Na saída, como mais uma lembrança para levar, aconteceu um contratempo mecânico: a corrente da bicicleta de Andrés arrebentou no meio de uma subida. Depois de 15 meses de viagem, sabíamos que a transmissão estava no limite de sua vida útil. Trocar exige tempo, peças e orçamento, algo que nos lembra que, para uma família ciclo viajante como a nossa, as prioridades nem sempre são as mesmas que as de um turista tradicional: investimos mais em manter nossa “casa sobre rodas” do que em pousadas. No entanto, cada gesto de nobresa, cada generosidade, registramos com muito carinho em textos e vídeos.

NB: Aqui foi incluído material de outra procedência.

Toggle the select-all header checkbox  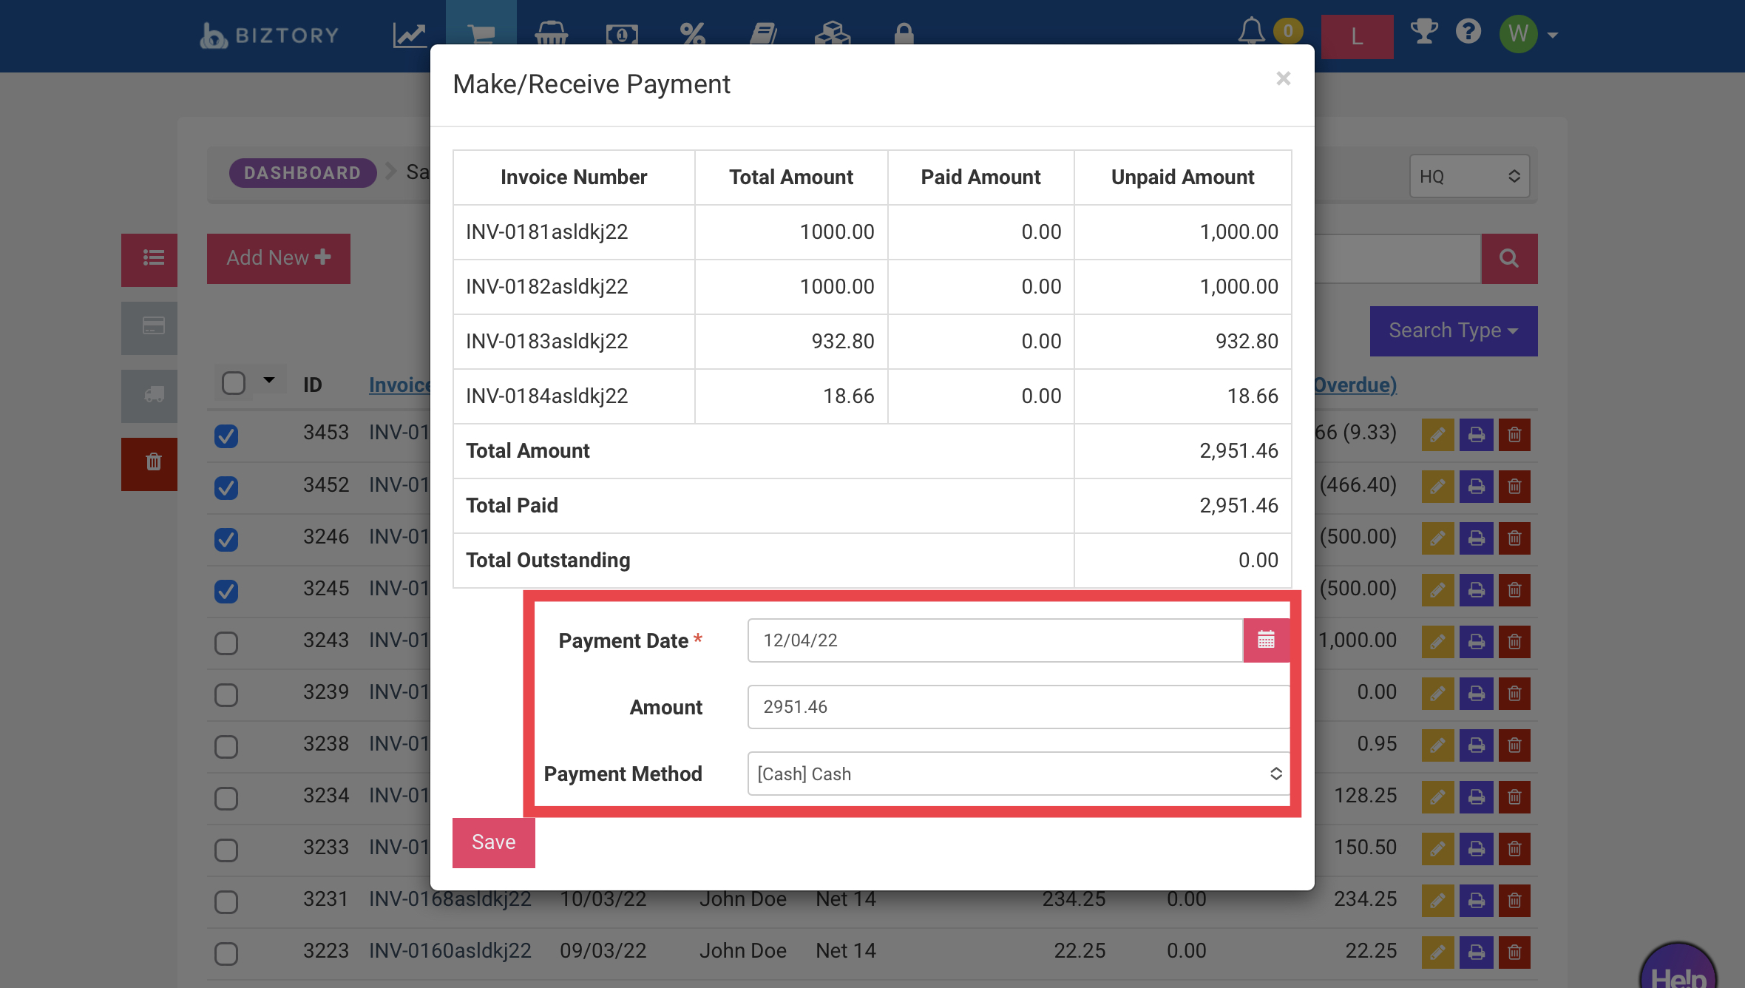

Restaurante de Louro, à beira do rio Mucugezinho Foto: Acervo Pessoal

Após 20 quilômetros de pedal, sol e montanha, chegamos ao Restaurante de Louro, à beira do rio Mucugezinho. Lá, o dono nos permitiu acampar e aproveitar o lugar, e Ricardo, um funcionário, fez questão de que nossa experiência fosse inesquecível. O rio oferece diversas áreas para banho, com poços de grande profundidade, como o Vale das Piscinas, o Poço Pato e o Poço Diabo e, para nossa surpresa, o acesso é totalmente gratuito.

Poço do Diabo, Mucugesinho – Foto: Nazareth Reales

Foi um lembrete de que a magia da viagem está nas pessoas que escolhem compartilhar humanidade, e não no preço de uma entrada. Ensinamos ao nosso filho Thomas a aproveitar, cuidar e valorizar esses lugares, que não são apenas negócios: são o lar de milhares de espécies e a própria vida.

Lençóis, com todo o seu potencial, tem uma oportunidade que não deveria desperdiçar: abrir espaço para que o turismo também seja uma ponte de humanidade, e não apenas uma transação econômica. Porque, no fim, a experiência mais valiosa para um visitante nem sempre se vende… às vezes, se compartilha.